18:23 qbg: maacl: A random length subseq of a permutation of 0 to n-1?

18:25 maacl: qbg: yes I believe so

18:25 qbg: If you define shuffle, the definition should be trivial

18:26 Something like (take (rand-int <num>) (shuffle (range <num>)))

18:28 maacl: qhg: so e.g. I have 5 vectors with 20 unique values in each and I want 10 unique vectors with a value from 1 to 5 of the vectors

18:28 dabd: lpetit: why is it necessary to call (seq s)?

18:29 qbg: The 10 vectors are of random length?

18:30 lpetit: dabd: (seq s) will ensure s is transformed into a seq, *and also* if s is an empty coll or an empty lazy seq, the result of calling seq is guaranteed to be nil. (remember that '() is not considered as logical false in clojure)

18:31 maacl: qbg: yes

18:32 qbg: Are the sets of values in the 5 vectors disjoint from each other?

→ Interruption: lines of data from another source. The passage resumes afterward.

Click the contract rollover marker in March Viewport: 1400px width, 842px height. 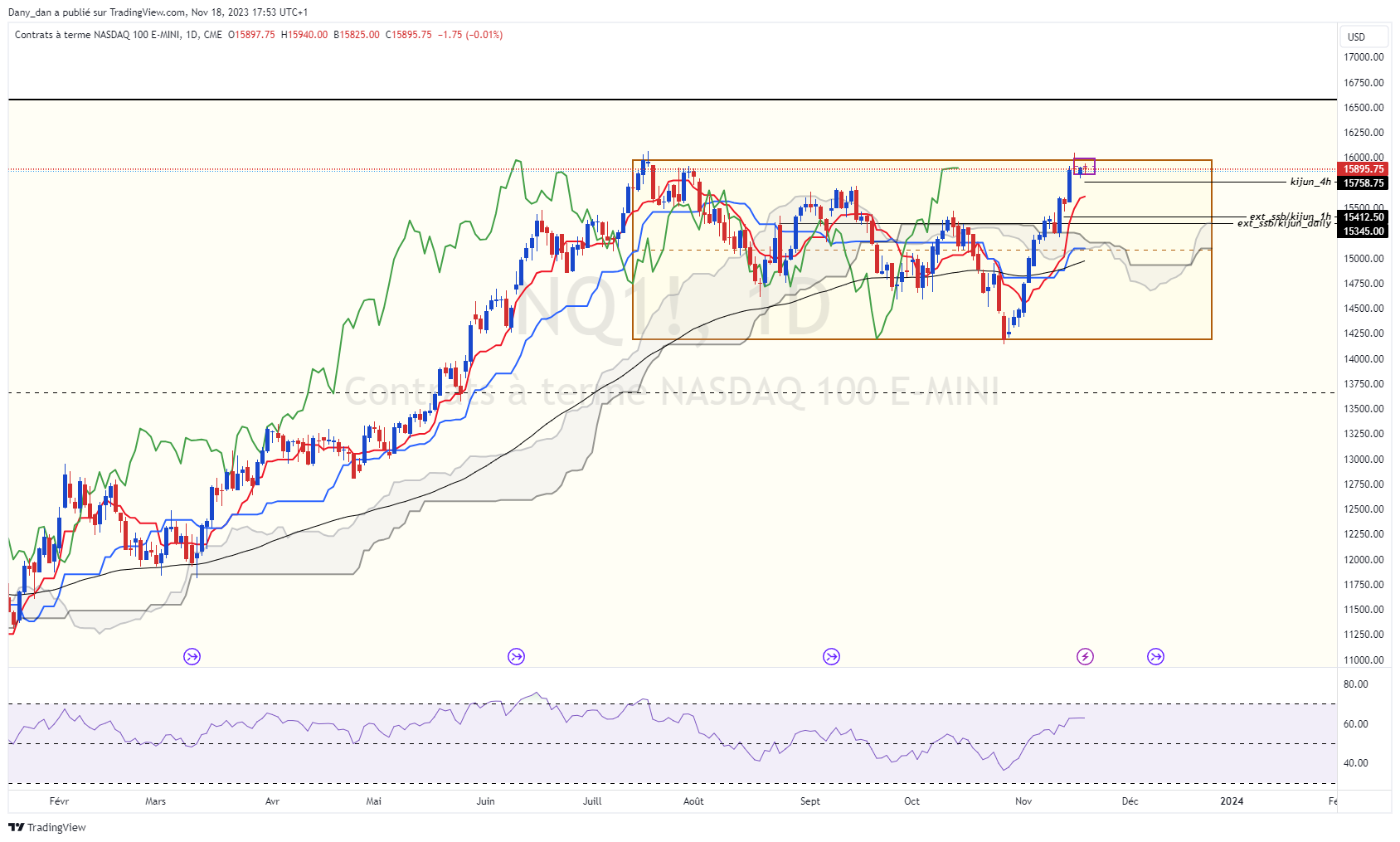point(192,657)
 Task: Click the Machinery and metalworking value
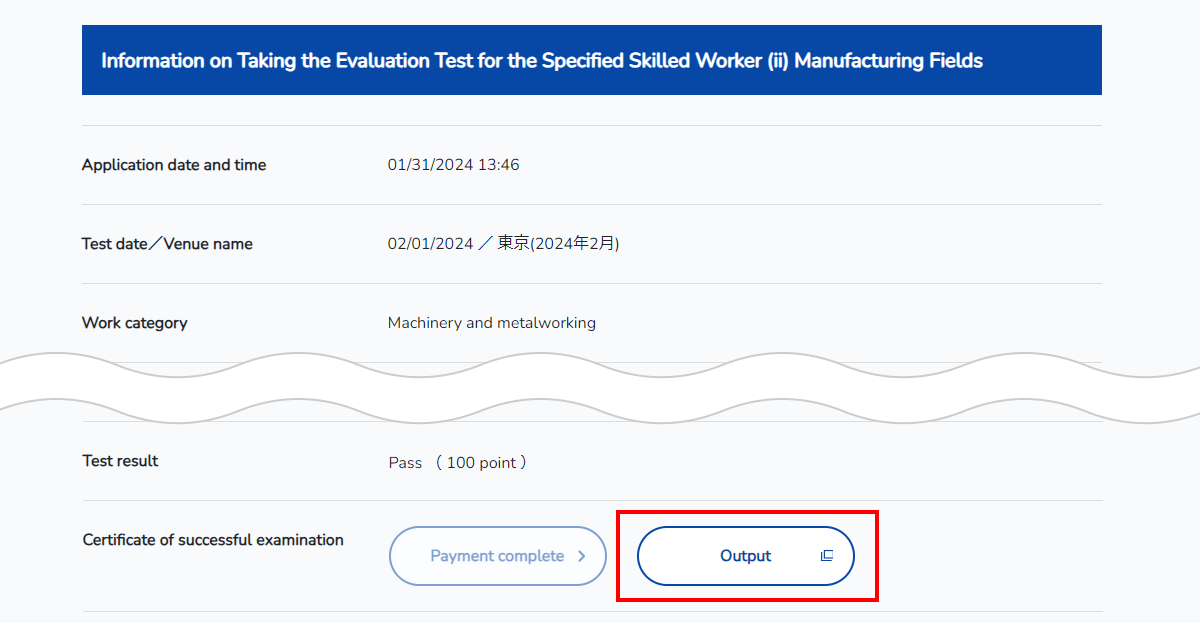point(492,323)
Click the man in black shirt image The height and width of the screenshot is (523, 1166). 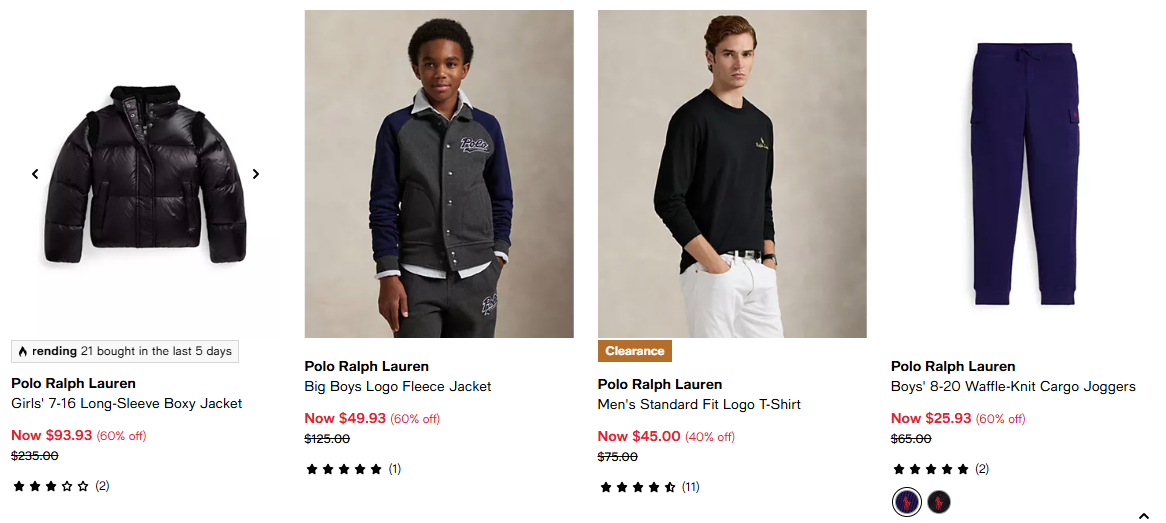pos(732,174)
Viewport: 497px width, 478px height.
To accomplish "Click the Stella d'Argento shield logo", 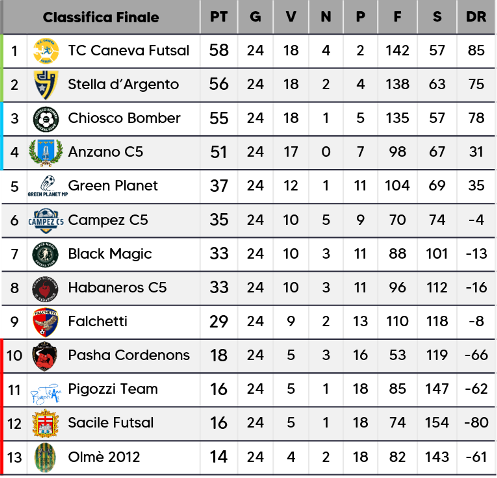I will (46, 85).
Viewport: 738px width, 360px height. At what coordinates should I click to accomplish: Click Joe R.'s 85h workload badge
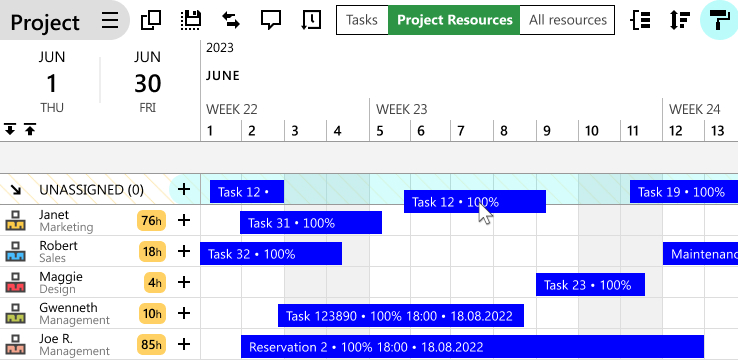pos(151,345)
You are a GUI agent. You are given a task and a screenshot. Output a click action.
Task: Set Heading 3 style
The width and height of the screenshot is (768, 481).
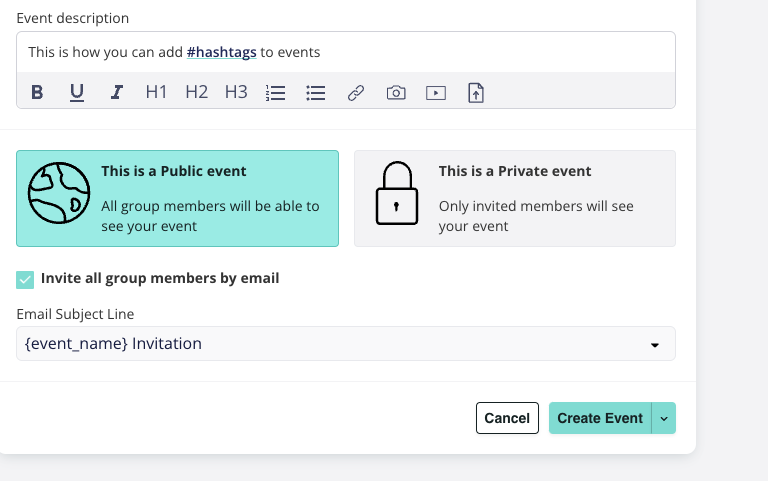236,92
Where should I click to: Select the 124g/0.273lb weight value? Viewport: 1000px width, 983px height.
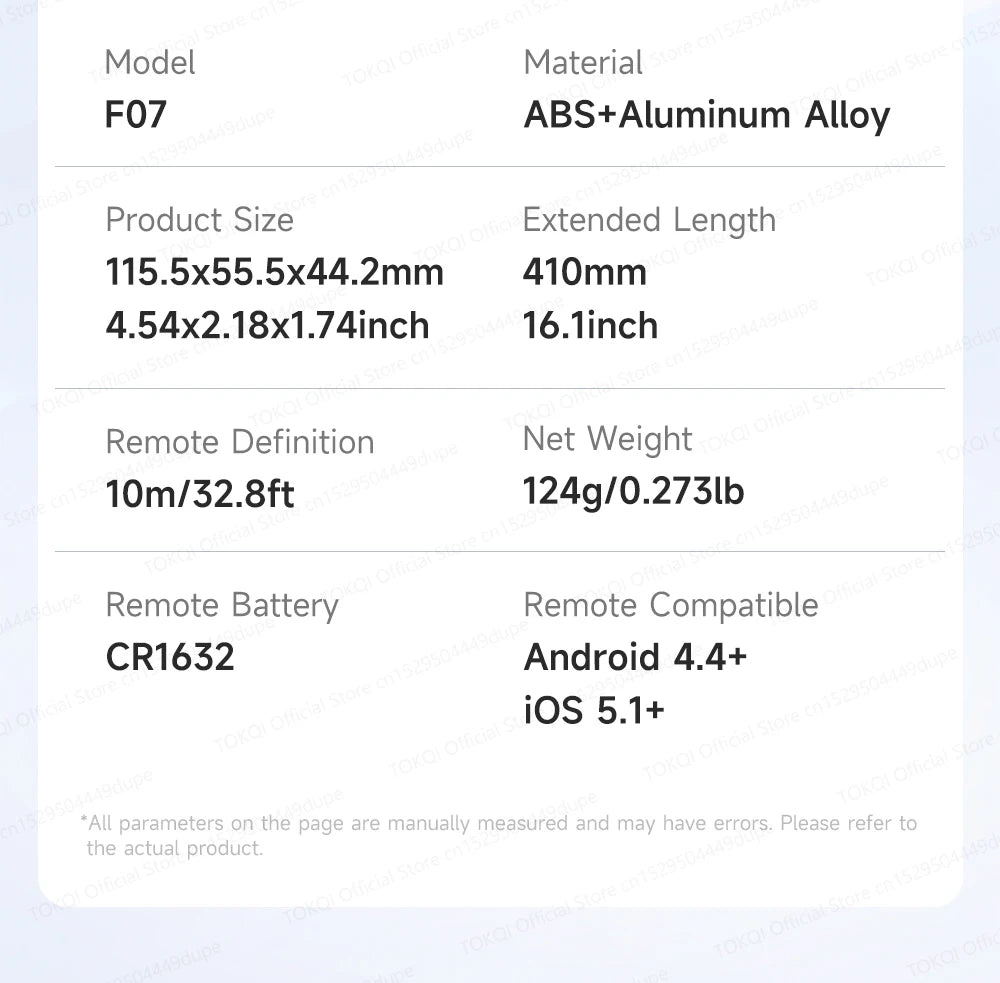coord(633,491)
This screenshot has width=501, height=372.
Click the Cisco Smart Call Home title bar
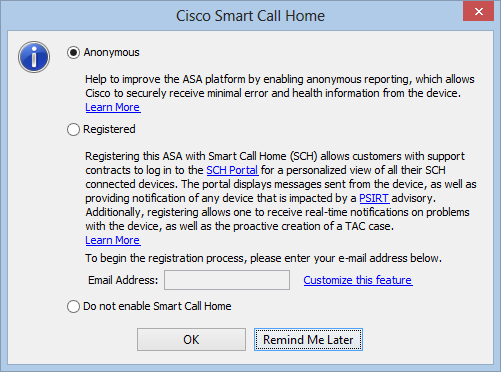pos(250,16)
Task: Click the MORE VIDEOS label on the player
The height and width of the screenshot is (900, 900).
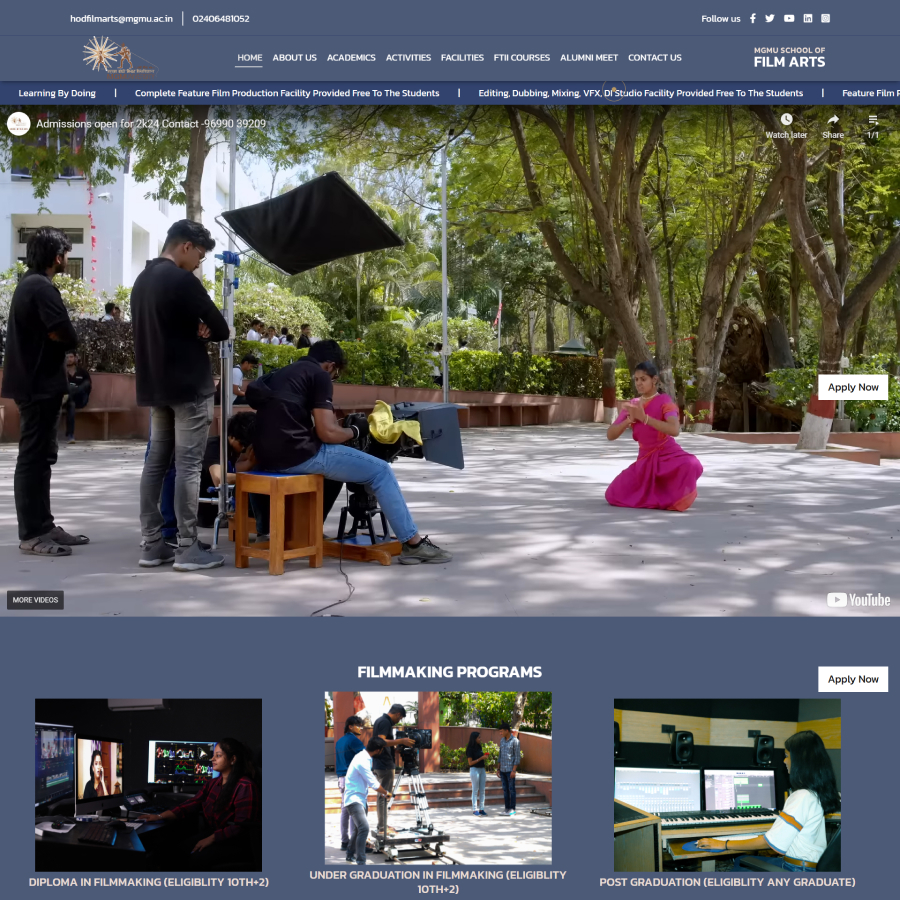Action: [35, 599]
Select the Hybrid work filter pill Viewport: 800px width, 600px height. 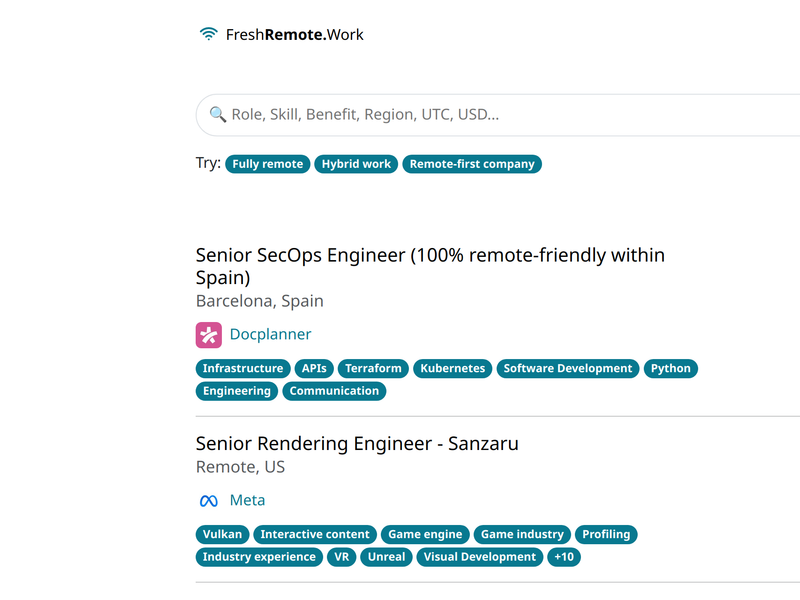click(x=355, y=163)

18:32 maacl: it is like a cartesian product except not one item from each set but a random number of items with a max = the number of sets

18:32 dabd: lpetit: can u show me an example where this would not work correctly? http://pastebin.com/m5c4aa68f

18:33 chouser: mkh: I'll ask

18:33 mkh: chouser: thanks

18:34 qbg: Would taking items randomly from the concatenation of all 5 vectors work?

18:34 lpetit: dabd: hey, it will work correctly, not-empty is based on calling seq, look:

18:34 ~source not-empty

18:36 maacl: qbg: nope, if there is just one element in the vector it has to be from the first

18:36 qbg: the first set that is

18:36 dabd: lpetit: ok. thx

18:36 lpetit: dabd: but you're calling it every time, even so calling next in recur guarantees that you will either have a logical true, either nil (which is logical false), so there is just the initialization of the loop where u need to call (seq s) to ensure you have a correct logical false (nil) if s is empty

18:36 qbg: And if there are two elements in the vector?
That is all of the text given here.